The Obama administration had been defending the rule in court, and it is not clear whether the Trump administration will do the same.
What Is Smog?
Smog is a result of ozone pollution that comes from the burning of fossil fuels. It is formed from nitrogen oxide and volatile organic compounds and leads to ground-level pollution.
In 2015, the EPA reviewed research that showed a link between smog exposure and adverse health effects, such as asthma and other respiratory problems, especially in children and elderly. These findings led to the Obama-era rule that aimed to cut back on smog and air pollution.
The current rule that was passed by the Obama administration was put in place in 2015. It regulates ozone, a main component of smog. The limit was set at 70 parts per billion. This cut back from the previous standards of 75 parts per billion.
This rule was a result of compromise. Environmental advocates wanted the standard to be 65 parts per billion while the manufacturing industry argued to keep it at 75 parts per billion. Thus, the EPA set the standard at 70 parts per billion.

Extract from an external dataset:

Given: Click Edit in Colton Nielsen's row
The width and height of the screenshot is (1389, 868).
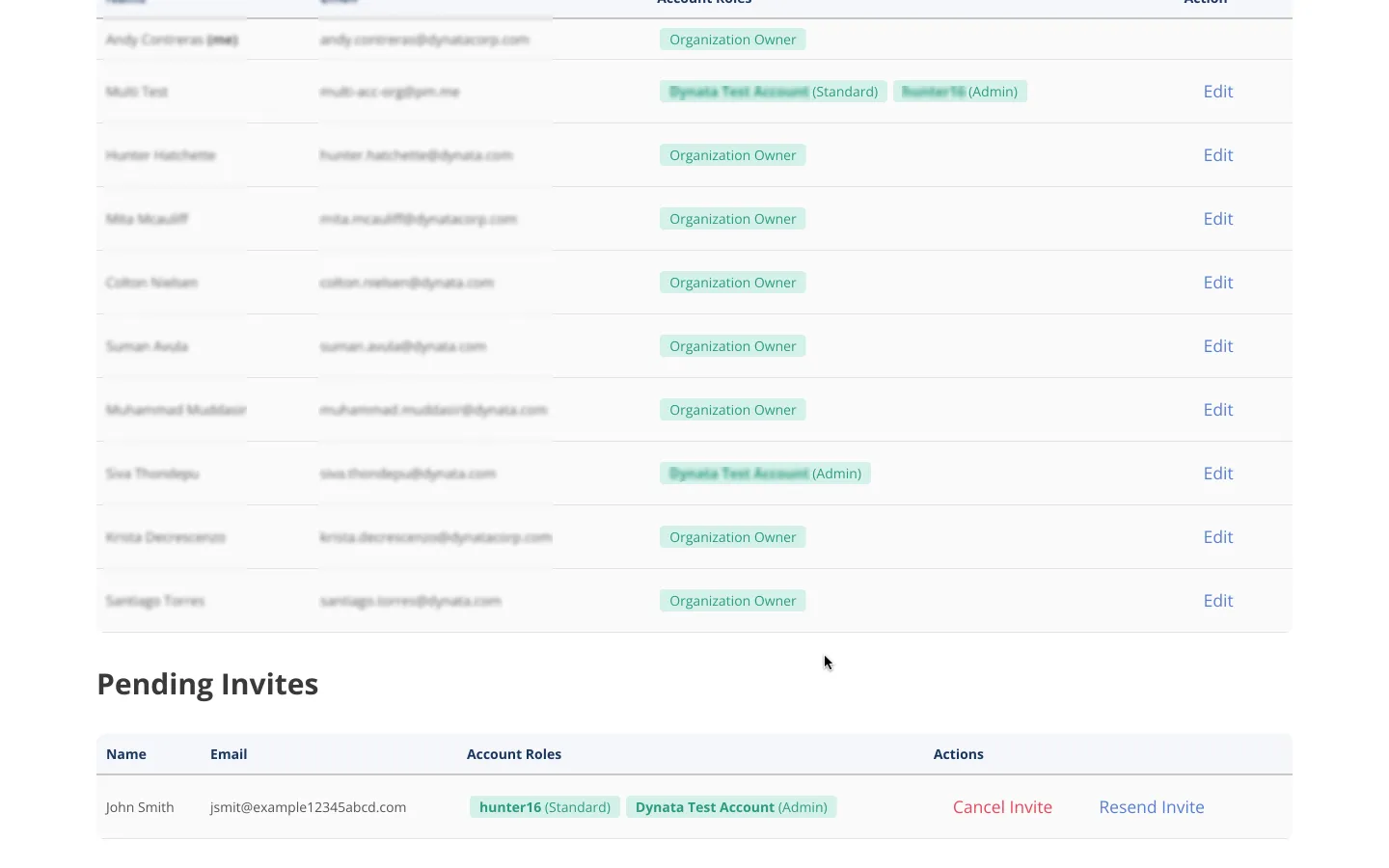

As it stands now, this rule would have to be implemented everywhere by 2025. The EPA estimates that by 2025, if implemented, this new standard will prevent 230,000 asthma attacks in children and produce financial benefits of up to $6 billion a year. If states are not in compliance with the rule, the federal government can withhold certain funds.
In 2015, some business and energy groups sued the EPA to have the rule overturned. Up until this point, the Obama administration was defending the rule in court.
Now, EPA officials under the Trump administration have asked for more time to review the rule before going to court. They didn’t make it clear whether they were leaning toward changing the rule or defending it as is. The EPA simply said that it wants to closely review the rule.
Scott Pruitt, EPA administrator, has said that the EPA will be going back to basics, meaning the agency will look at policies and rules by evaluating the costs versus the benefits. He hopes this will make economic growth a priority while also keeping the environment sustainable. He also started performing regulatory audits in accordance with an executive order signed by President Trump earlier this month.
The court is requiring the EPA to give updates regarding its progress on the review every 90 days.
Also under review right now by the EPA is the Clean Power Plan, an initiative aiming to cut power plant emissions by 32 percent by 2030. The EPA is legally obligated to regulate carbon emissions, so if this plan is repealed, it is unclear how the EPA will meet its legal duty.
Earlier this month, senators sent a letter to the White House asking for more information about how the EPA plans to address carbon pollution in the event the Clean Power Plan is eliminated.
It is unknown exactly how President Trump and his administration feels about this rule specifically. However, Trump has recently repealed many Obama-era rules and regulations, especially ones that concern the environment. This rule has not been specifically mentioned yet by the administration. All eyes are on the White House as it considers these rules that affect the environment all Americans live and survive in.